Two, maybe three weeks passed. I desperately hoped I'd be able to find an organization going to the Philippines in January, but the chances grew slimmer.

One morning late November, my alarm went off and I rolled over in bed. I mentally started checking off the things I had to do that day. Grade presentations. Grocery shop. I added "Plan winter break" to the list. I had given up waiting. But that's the day I finally received the email: "Your application has been accepted!"

Since I am entirely incapable of writing short stories, the end of this long saga is that I am going to Bohol (a community hit hard in the Philippines) for 20 days in January. During this time, I will "safe" houses (clear debris, makinng the homes safe for the occupants to reenter and find their belogings) and rebuild. I will be staying at an All Hands camping ground, and I'm still unsure whether I will have running water, let alone electricity or internet.

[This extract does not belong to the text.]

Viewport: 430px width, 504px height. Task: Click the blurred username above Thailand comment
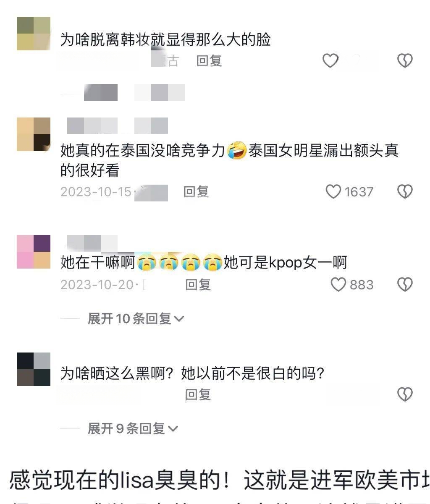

I don't know what the situation will be when I arrive. I know that a lot of work has been done this past month and will get done during December, but I think that I will still see the immediate results of the disaster firsthand when I'm there. All volunteers have been warned of the dangers involved with safe-ing houses, from physical injury to illness caused by asbestos and other mold. I've never been one for camping or roughing it. And to be honest, my rebuilding skills from the trip I did in New Orleans, LA and Galveston, TX (and from the years on tech crew at Tenafly High School) are a little rusty, no pun intended. But realistically, this is something I fee like I have to do. Selfishly, it's something I want to do. I would never forgive myself if I hadn't followed through once the idea to help in the Philippines popped into my head.

I am currently running a personal fundraiser for All Hands. All donations go directly to Project Bohol, for the materials needed for volunteers like me. My goal is $750, and after posting on Facebook, Twitter, LinkedIn, and Grinnell Plans, I've already received a few donations. So please, help me out! Not everyone can travel to help physically, but everyone can donate money, even $5, from the comfort of their own home. Click here to see my fundraising page and to help me reach my goal!

I hope to keep everyone updated from the Philippines, but it might have to wait until I've returned to China. China Doll is gearing up to tough it out!